The oncologist wasn't that concerned that a December 2023 CT scan showed that a cyst growing from the pancreas had appeared since the previous CT scan 6 months earlier. In fact, he also didn't think the next one was necessary for another 12 months!
I was not convinced, saying I thought I wanted more information before then. He then suggested I could discuss it with my surgeon if I wished, which I did.
His Visit Report put a different spin on our exchange:
Then I recalled some of his previous lapses.
• He scheduled the chemotherapy a month before it began. It included two tablets in the morning and evening daily and an infusion each Tuesday for three weeks, then a week off before beginning the next cycle, for a total of six. (Of course, I was not able to complete even the first one.)
However, he didn't think to schedule the implanting of a mediport in the chest, through which the infusions would be made, until three days after the first infusion. By the time I realized this, it was too late to schedule it earlier, and I had to undergo the first infusion through a vein in my arm, which was quite painful.
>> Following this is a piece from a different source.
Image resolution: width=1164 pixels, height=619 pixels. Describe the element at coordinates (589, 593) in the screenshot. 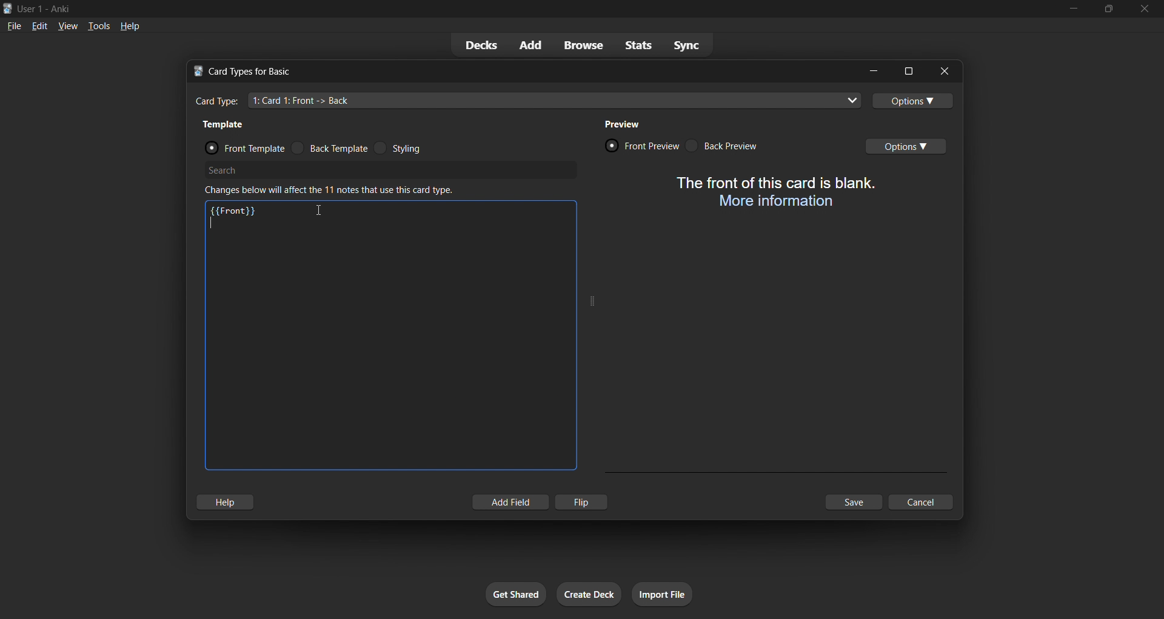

• Some time after I was hospitalized, he notified me that there was a possible genetic mutation that could cause an adverse reaction to a chemotherapy component, but he had had it tested and found it did not affect me.
I later learned that the test had not been ordered until after I had begun exhibiting the troubling symptoms that landed me in the hospital. And the results were not known until I had already been in the hospital for more than two days.
Fortunately, a mutation had not been the cause of my disaster, which has not yet been determined, but that was not known before chemotherapy had begun.